### Task requirements
Rewrite the entries from the beginning through the line containing "click(531, 20)", putting "Open" wherever "Switch to" appears and keeping everything else the same.

---- Data for this exercise

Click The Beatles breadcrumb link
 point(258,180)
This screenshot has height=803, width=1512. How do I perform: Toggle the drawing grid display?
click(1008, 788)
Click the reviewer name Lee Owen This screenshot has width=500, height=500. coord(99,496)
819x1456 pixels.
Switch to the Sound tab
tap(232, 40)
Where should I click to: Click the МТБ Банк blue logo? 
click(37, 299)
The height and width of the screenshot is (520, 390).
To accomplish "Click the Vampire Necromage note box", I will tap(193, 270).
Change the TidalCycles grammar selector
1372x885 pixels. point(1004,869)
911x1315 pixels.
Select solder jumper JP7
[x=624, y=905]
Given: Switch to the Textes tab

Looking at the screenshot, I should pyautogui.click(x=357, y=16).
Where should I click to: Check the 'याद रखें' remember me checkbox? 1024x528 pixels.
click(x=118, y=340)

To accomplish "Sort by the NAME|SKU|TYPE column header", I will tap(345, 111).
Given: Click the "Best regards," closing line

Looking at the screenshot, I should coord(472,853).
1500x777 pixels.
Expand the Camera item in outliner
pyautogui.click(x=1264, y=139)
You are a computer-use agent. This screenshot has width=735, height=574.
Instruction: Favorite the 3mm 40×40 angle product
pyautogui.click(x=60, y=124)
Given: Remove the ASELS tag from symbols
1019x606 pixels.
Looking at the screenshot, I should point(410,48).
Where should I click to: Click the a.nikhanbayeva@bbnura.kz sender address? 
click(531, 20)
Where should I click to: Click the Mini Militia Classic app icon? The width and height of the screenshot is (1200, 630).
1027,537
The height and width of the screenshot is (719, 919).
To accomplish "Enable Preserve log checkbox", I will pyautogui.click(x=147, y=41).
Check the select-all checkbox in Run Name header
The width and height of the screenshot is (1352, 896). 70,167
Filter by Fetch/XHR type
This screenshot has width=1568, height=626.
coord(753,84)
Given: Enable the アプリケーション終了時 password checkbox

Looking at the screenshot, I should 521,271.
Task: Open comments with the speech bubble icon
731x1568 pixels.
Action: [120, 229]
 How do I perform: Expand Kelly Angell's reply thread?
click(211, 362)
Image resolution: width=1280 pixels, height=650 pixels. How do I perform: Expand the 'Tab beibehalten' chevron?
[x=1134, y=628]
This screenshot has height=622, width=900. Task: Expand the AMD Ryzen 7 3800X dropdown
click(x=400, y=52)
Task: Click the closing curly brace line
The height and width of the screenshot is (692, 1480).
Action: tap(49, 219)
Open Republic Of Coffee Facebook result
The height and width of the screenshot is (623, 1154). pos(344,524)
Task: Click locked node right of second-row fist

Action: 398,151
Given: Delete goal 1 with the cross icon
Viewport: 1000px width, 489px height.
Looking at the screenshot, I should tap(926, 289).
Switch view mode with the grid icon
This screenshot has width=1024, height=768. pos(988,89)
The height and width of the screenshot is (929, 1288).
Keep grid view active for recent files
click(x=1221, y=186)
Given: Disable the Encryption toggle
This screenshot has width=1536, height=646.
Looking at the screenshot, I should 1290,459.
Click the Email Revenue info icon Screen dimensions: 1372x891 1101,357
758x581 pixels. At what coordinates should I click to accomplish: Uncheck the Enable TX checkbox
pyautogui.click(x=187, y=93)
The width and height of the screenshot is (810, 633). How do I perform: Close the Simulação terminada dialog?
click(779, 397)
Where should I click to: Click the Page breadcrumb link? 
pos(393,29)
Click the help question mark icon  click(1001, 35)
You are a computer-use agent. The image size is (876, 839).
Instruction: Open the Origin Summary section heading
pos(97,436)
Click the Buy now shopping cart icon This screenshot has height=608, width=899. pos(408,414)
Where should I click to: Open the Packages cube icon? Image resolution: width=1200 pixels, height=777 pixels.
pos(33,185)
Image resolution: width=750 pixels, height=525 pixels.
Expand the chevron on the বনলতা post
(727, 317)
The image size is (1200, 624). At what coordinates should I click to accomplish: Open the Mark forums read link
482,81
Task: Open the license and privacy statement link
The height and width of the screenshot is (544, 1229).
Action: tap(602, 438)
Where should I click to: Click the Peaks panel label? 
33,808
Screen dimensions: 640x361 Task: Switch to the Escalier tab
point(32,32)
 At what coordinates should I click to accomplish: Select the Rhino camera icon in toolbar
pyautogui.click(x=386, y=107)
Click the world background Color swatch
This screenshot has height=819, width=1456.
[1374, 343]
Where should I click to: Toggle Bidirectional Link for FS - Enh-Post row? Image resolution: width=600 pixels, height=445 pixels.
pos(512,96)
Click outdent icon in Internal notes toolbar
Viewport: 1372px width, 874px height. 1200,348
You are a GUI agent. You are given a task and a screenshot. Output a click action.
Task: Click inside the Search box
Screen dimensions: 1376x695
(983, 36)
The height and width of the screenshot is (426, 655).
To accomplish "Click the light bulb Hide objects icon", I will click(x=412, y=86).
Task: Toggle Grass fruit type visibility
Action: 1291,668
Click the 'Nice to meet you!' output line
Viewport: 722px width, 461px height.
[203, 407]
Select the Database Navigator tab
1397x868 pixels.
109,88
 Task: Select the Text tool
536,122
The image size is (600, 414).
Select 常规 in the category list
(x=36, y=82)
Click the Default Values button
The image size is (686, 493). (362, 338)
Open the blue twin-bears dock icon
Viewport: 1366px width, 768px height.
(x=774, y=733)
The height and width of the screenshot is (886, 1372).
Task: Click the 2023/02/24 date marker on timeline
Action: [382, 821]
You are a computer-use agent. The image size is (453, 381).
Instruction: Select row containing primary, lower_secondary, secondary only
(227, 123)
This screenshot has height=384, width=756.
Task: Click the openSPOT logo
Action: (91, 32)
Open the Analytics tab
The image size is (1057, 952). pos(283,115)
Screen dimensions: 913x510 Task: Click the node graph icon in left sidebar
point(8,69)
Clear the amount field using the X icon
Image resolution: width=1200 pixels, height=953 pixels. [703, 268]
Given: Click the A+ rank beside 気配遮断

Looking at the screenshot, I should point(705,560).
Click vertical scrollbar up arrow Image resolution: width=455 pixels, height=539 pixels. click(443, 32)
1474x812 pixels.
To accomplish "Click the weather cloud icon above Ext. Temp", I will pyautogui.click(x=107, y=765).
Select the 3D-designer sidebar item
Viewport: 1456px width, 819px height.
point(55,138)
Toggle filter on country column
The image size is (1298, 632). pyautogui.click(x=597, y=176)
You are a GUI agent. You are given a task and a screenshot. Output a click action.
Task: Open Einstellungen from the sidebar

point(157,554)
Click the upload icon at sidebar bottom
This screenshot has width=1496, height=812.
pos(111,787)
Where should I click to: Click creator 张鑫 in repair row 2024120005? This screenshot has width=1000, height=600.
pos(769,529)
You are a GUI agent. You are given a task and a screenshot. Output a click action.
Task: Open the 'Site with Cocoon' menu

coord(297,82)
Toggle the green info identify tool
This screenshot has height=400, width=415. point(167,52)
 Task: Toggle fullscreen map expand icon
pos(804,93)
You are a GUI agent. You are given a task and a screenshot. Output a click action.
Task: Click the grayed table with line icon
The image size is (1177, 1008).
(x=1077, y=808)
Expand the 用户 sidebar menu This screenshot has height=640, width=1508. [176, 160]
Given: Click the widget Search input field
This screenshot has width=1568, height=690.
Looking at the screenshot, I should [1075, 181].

--------

### The response
Click The Beatles breadcrumb link
 point(258,180)
This screenshot has height=803, width=1512. How do I perform: Toggle the drawing grid display?
click(1008, 788)
Click the reviewer name Lee Owen This screenshot has width=500, height=500. coord(99,496)
819x1456 pixels.
Open the Sound tab
tap(232, 40)
Where should I click to: Click the МТБ Банк blue logo? 
click(37, 299)
The height and width of the screenshot is (520, 390).
To accomplish "Click the Vampire Necromage note box", I will tap(193, 270).
Change the TidalCycles grammar selector
1372x885 pixels. point(1004,869)
911x1315 pixels.
Select solder jumper JP7
[x=624, y=905]
Given: Open the Textes tab

Looking at the screenshot, I should pyautogui.click(x=357, y=16).
Where should I click to: Check the 'याद रखें' remember me checkbox? 1024x528 pixels.
click(x=118, y=340)

To accomplish "Sort by the NAME|SKU|TYPE column header", I will tap(345, 111).
Given: Click the "Best regards," closing line

Looking at the screenshot, I should coord(472,853).
1500x777 pixels.
Expand the Camera item in outliner
pyautogui.click(x=1264, y=139)
You are a computer-use agent. This screenshot has width=735, height=574.
Instruction: Favorite the 3mm 40×40 angle product
pyautogui.click(x=60, y=124)
Given: Remove the ASELS tag from symbols
1019x606 pixels.
Looking at the screenshot, I should point(410,48).
Where should I click to: Click the a.nikhanbayeva@bbnura.kz sender address? 
click(531, 20)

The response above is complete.